Problems to solve
- 1) According to the review of the Dressed to Thrill exhibition, through what date is the show on view at the Hilbert Museum?
- 2) Using the review of the Dressed to Thrill exhibition, decide whether each statement agrees with it. Answer yes or no for each, and quote the deciding words. (a) Linda Darnell as Lucretia Borgia resembles The Blue Boy by Gainsborough in style and coloration. (b) Beautiful Woman in Large Hat was made for a Saturday Evening Post cover. (c) The writer's mother read the newspaper columnist Eugenia Sheppard.
- 3) Pick up the review of the Dressed to Thrill exhibition after its final sentence and continue it.

Source passage
My mother was a fashionista decades before the term was first used. She trolled the aisles of Lord & Taylor department store in New Jersey, looking at the latest styles. She read fashion magazines and newspaper columnists (especially Eugenia Sheppard) who personalized fashion by writing about the people who made the clothes and those who wore them. As fashion and art were important aspects of my mother’s raison d’etre, she would have loved this exhibition as it extols the glamor, attention to detail and aesthetic aspects of 20th century couture.

Indeed, Dressed to Thrill, on exhibit at the Hilbert Museum through November 12, displays stunning depictions of fashionable women (and a few men), with many of the paintings and illustrations created for fiction and popular magazines, including Saturday Evening Post, Redbook and McCall’s.

One dramatic painting, Beautiful Woman in Large Hat, for a Cosmopolitan magazine cover, features a larger-than-life portrait of a 1940s glamor girl, replete with exotic make-up, deep red lipstick, arched eyebrows and a large red and white hat framing her face. Artist Bradshaw Crandell also created portraits of famous film stars including Bette Davis, Judy Garland, Veronica Lake, Carol Lombard and Lana Turner.

Bradshaw Crandall, Beautiful Woman in Large Hat (1940), pastel on paper. (Courtesy of the Hilbert Collection)

The elegant painting, Linda Darnell as Lucretia Borgia by Henry Clive, from his “Pin-Up Girls of History” covers series for the American Weekly, hearkens back in its painting style to detailed figurative works of earlier centuries. It also mirrors in style and coloration The Blue Boy by Gainsborough, owned by the Huntington Library in San Marino. The Clive painting transforms Darnell into the notorious Lucretia Borgia (1480-1519), the illegitimate and salacious daughter of Pope Alexander VI. It is an exquisite portrait of a noblewoman dressed in a deep blue velvet Renaissance-style gown and headdress, adorned with pearls. Other actresses posing as notorious historical women for Clive included Claudette Colbert, Marion Davies, Rita Hayworth, Hedy Lamar, Dorothy Lamour and Maureen O’Hara.

Data supplied
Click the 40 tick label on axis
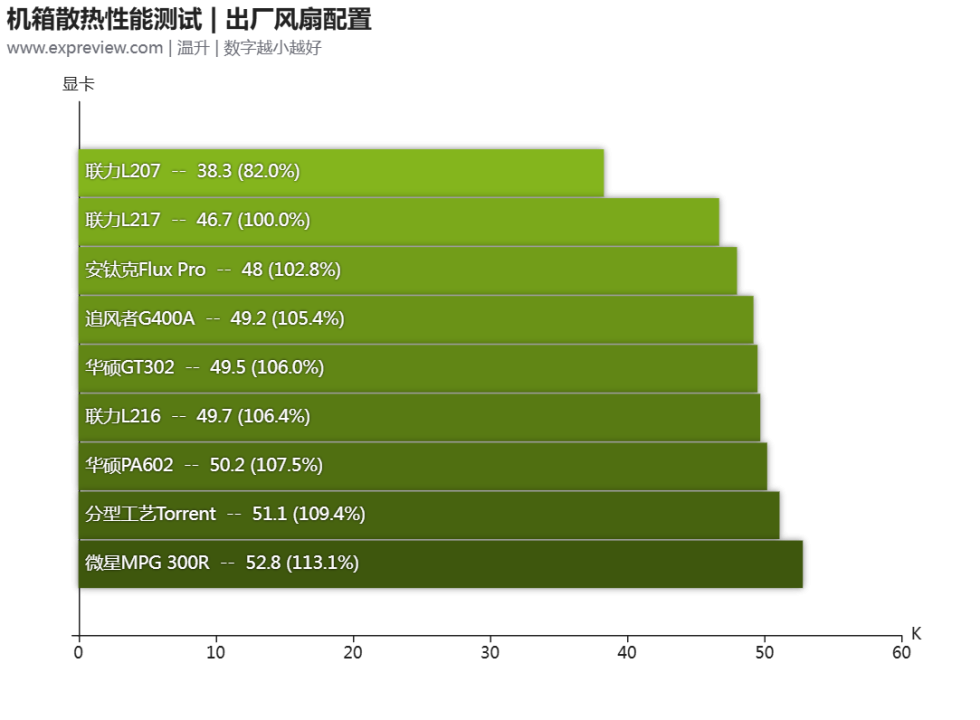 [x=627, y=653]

* * *

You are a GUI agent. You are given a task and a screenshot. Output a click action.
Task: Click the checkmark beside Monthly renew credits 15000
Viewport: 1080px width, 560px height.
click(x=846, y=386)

---

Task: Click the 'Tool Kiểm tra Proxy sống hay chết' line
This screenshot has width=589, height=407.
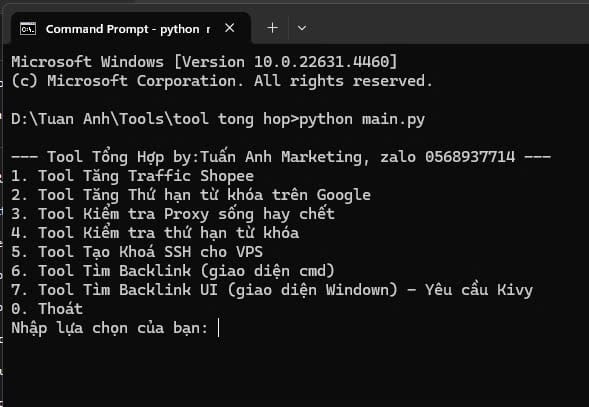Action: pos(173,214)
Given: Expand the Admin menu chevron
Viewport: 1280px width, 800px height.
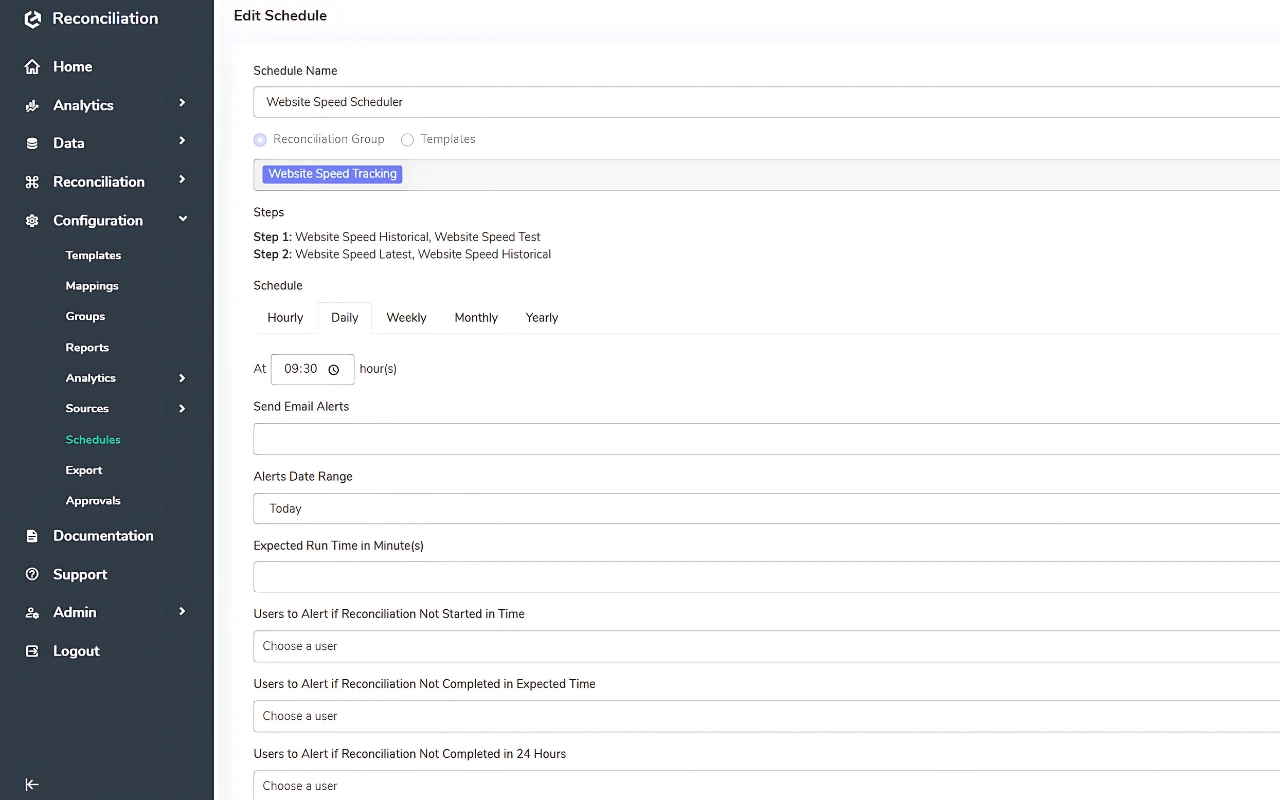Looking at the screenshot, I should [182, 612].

Answers given
- 1) November 12

- 2)
(a) Yes: "It also mirrors in style and coloration The Blue Boy by Gainsborough"
(b) No: "for a Cosmopolitan magazine cover"
(c) Yes: "She read fashion magazines and newspaper columnists (especially Eugenia Sheppard)"

- 3)
Henry Clive, Linda Darnell as Lucretia Borgia (1946), oil on panel. (Courtesy of the Hilbert Collection)

Just Married by Gordon Johnson, also for an American Weekly cover, contrasts Clive’s painting in several ways. The cartoonish Eisenhower era (1956) illustration depicts a just married, fashionably dressed couple, standing alongside a baby blue convertible, engaged in a fierce argument. Curator of the exhibition and Hilbert Museum Director Mary Platt explains, “Hubby seems pretty sure of himself – and he has the map. But his new wife seems equally certain she knows where they should have turned: somewhere back there. We can only hope they work it all out and get to their destination – and that it has a pool, and umbrella drinks!”

Gordon Johnson, Just Married (1956), gouache. (Courtesy of the Hilbert Collection)

The contrasting Scarecrow calendar illustration by Earl Moran is a pin-up style portrait of a curvaceous woman humorously posing as a scarecrow, wearing Halloween colors. Another pin-up is Fritz Willis’s Ice Follies of 1952, a cover illustration for an ice-skating program. This classic painting of a long-legged woman in a scant, fur-adorned skating costume recalls a time when blue-eyed blondes were among the models and prototypes for fashion-conscious girls.

The newest painting in this show is the 1982 Love with a Perfect Stranger by Robert Maguire, created for a romance novel cover. The film noir style work in vibrant colors illustrates a handsome, well-dressed couple kissing goodbye in front of a train, while smoke alongside them coming from the engine takes the form of an apparition. Platt explains, “He [Maguire] was known for his mastery of female characters, especially his femmes fatales, who maintain an air of glamorous mystery but still seem realistic.”

Pruett Carter, Ruth’s Cheeks Flushed; Her Eyes Became Starry (1934), oil on canvas. (Courtesy of the Hilbert Collection)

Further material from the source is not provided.